Stored entries:
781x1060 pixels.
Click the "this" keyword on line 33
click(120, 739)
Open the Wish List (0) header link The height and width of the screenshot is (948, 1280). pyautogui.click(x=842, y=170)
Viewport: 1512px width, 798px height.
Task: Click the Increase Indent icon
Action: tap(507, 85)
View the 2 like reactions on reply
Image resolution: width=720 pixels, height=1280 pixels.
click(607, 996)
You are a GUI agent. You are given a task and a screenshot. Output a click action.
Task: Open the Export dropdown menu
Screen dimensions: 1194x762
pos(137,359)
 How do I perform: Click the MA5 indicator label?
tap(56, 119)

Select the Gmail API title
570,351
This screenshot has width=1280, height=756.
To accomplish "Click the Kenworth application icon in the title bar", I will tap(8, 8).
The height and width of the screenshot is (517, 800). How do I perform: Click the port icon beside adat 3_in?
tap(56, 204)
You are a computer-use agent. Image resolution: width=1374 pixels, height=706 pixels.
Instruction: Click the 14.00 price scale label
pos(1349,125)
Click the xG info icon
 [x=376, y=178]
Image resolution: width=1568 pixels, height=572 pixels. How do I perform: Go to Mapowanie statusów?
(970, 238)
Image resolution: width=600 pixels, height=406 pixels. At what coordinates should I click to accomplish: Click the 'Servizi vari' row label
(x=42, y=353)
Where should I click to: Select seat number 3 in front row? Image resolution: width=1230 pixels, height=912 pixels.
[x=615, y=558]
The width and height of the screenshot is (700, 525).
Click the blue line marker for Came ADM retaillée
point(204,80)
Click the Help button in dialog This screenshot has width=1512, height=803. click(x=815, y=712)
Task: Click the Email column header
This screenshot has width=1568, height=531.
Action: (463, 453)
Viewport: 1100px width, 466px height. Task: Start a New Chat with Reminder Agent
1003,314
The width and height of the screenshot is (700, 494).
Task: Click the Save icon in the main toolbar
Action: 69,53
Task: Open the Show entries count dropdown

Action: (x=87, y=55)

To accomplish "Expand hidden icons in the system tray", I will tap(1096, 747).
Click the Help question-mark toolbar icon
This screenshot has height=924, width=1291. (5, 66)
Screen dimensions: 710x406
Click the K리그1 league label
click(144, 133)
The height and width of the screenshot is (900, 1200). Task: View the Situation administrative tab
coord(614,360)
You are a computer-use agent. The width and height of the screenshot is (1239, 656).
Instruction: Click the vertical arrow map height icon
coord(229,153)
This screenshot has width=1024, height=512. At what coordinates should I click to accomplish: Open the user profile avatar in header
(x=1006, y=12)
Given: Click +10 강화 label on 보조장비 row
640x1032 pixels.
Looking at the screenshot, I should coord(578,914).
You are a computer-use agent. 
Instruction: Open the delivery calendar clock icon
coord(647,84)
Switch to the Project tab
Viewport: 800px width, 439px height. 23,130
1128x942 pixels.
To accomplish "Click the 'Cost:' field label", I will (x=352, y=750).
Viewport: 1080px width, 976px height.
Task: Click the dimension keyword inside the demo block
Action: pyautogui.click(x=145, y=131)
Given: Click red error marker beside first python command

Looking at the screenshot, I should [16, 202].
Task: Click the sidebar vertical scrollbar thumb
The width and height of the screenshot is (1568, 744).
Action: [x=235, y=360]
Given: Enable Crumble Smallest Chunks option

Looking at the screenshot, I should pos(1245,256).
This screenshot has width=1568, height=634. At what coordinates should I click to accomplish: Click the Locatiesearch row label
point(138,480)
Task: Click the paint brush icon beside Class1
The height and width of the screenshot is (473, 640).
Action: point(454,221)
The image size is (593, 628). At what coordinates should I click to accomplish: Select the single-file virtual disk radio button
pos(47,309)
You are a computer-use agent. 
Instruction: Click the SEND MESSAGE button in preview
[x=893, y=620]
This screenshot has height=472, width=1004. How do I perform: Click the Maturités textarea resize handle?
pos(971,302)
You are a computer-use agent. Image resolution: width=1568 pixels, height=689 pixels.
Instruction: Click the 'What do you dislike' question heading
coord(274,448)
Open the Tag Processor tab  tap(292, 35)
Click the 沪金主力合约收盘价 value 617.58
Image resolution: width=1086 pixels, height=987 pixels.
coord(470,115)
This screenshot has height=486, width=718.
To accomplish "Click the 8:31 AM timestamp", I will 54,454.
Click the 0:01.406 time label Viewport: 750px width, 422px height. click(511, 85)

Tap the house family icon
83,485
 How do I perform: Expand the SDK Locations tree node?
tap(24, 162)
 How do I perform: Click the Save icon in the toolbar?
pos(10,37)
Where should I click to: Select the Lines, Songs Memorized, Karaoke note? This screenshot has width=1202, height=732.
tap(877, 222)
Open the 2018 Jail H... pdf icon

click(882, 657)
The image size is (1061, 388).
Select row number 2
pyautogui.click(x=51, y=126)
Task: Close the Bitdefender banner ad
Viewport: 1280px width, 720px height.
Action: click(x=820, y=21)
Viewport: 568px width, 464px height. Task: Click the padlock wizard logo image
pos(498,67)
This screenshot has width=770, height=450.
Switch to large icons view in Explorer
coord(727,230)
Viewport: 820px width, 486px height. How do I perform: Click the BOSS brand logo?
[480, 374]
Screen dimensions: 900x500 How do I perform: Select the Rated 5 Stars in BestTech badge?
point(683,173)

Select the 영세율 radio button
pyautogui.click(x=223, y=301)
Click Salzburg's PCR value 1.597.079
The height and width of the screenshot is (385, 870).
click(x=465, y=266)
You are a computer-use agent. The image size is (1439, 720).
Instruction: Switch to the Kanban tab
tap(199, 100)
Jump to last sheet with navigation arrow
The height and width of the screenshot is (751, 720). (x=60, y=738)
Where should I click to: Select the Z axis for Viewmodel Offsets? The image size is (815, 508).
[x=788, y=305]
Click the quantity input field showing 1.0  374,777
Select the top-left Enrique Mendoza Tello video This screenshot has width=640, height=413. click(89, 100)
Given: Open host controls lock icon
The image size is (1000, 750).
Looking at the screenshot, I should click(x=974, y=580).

> [What this task involves]:
The lines above from the one with "Viewport: 1100px width, 466px" through the one with "1128x942 pixels." are to be duplicated exactly, ends included, with nothing added.

> [Answer to the exercise]:
Viewport: 1100px width, 466px height. Task: Start a New Chat with Reminder Agent
1003,314
The width and height of the screenshot is (700, 494).
Task: Click the Save icon in the main toolbar
Action: 69,53
Task: Open the Show entries count dropdown

Action: (x=87, y=55)

To accomplish "Expand hidden icons in the system tray", I will tap(1096, 747).
Click the Help question-mark toolbar icon
This screenshot has height=924, width=1291. (5, 66)
Screen dimensions: 710x406
Click the K리그1 league label
click(144, 133)
The height and width of the screenshot is (900, 1200). Task: View the Situation administrative tab
coord(614,360)
You are a computer-use agent. The width and height of the screenshot is (1239, 656).
Instruction: Click the vertical arrow map height icon
coord(229,153)
This screenshot has width=1024, height=512. At what coordinates should I click to accomplish: Open the user profile avatar in header
(x=1006, y=12)
Given: Click +10 강화 label on 보조장비 row
640x1032 pixels.
Looking at the screenshot, I should coord(578,914).
You are a computer-use agent. 
Instruction: Open the delivery calendar clock icon
coord(647,84)
Switch to the Project tab
Viewport: 800px width, 439px height. 23,130
1128x942 pixels.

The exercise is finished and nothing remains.